-- Start of Provided text --

Picturing Jane Austen (1775–1817) has never been easier. With her image set to grace the ten-pound note in 2017, millions will daily confront the face that launched a thousand sequels. The portrait chosen is largely a fantasy, but it doesn’t seem to matter. It is the face we recognize. Cheerfully redrawn long after her death, this is a more regular, youthful, and pensive version than the tiny pencil and watercolor on which it was based. That original likeness – a pinched-lipped, middle-aged visage sketched by her sister, now housed in the National Portrait Gallery – is apparently not how we want to imagine Austen, at least not when paying cash.
The name ‘Jane Austen’ also conjures up images beyond a face. You may envision your favourite copy of Pride and Prejudice, for instance. But chances are the picture in your mind’s eye is of an actor playing an Austen character, perhaps Keira Knightley as Elizabeth Bennet or Billie Piper as Fanny Price, or, if you are of a certain age, Alan Rickman as Captain Wentworth, or, even more likely, Colin Firth as the iconic Mr. Darcy. It is difficult for most of us to read or reread Austen’s novels without sometimes seeing these faces as we turn the page.
The original mass medium for picturing Austen’s fiction in this manner was, of course, book illustration. Austen’s six novels, published between 1811 and 1818, first appeared unillustrated. Five years after her death, frontispieces emerged in unauthorized translated editions on the Continent. The first illustrated English edition waited until 1833. Over the next century and a half, more than 150 were published. This means that at least a third of editions printed before 1975 included some sort of illustration, exclusive of book covers and jackets, yet we have studied them only cursorily.
The few essays we have on the subject emphasize its heyday in the 1890s. It is certainly understandable. Once you’ve seen the so-called Peacock edition of Pride and Prejudice (1894), with Hugh Thomson’s 160 illustrations, everything else pales in comparison. Thomson, who might be called the Colin Firth of Austen illustration, eventually saw his own name, not Austen’s, gracing her novels’ covers. As Kathryn Sutherland writes, ‘these were his books, not Austen’s.’ Today Thomson’s illustrations are dismissed as dainty, quaint, and sentimental, but the Peacock edition created a sensation, selling 25,000 copies in a dozen years.
Venturing beyond Thomson, our knowledge of the illustrated Austen takes a nosedive, especially in the case of the pioneering 1833 edition. Sometimes mistakenly called the first illustrated Austen, Richard Bentley’s Standard Novels edition was rather the first British one. By the time the series ended in 1854, the Standard Novels would number 126 titles. Each volume featured two illustrations – a steel-engraved frontispiece and a title-page vignette, flanked by captions using quotations. Bentley, who had cannily purchased the copyright to Austen’s novels when her popularity was at its lowest ebb, brought them out one by one, later issuing them as a set. The republication of his five-volume Austen (Northanger Abbey and Persuasion shared one) meant that ten fictional scenes were put before reading audiences. These scenes delivered the first visual impressions that British readers would have of Austen’s fiction. Frequently reprinted until the 1890s, these illustrations enjoyed a reign almost as long as Queen Victoria’s.

-- End of Provided text --
-- Start of Dataset extract --

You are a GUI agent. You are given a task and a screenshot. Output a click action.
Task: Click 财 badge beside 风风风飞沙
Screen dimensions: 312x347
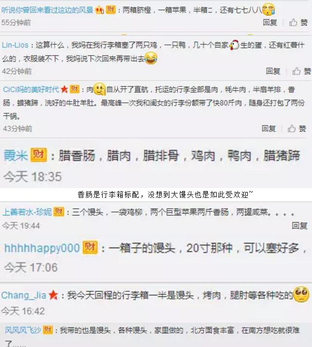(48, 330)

-- End of Dataset extract --

What this task involves: Continue the essay on illustrated editions of Jane Austen's novels from its last sentence, carrying on in the same voice.

Written answer:
The illustrations were designed, as signed, by ‘Pickering’ and engraved by ‘Greatbatch.’ Greatbatch was the noted engraver William Greatbatch (1802–72). Pickering has previously been described either as an unknown Mr. Pickering or as ‘probably George Pickering ca. 1794–1857.’ George is the only artist Pickering in the Dictionary of National Biography, which may be what led Austen scholar-bibliographer David Gilson to this provisional attribution. Unfortunately, Gilson’s ‘probably’ slid in many sources into a definitive identification. It is, however, in error.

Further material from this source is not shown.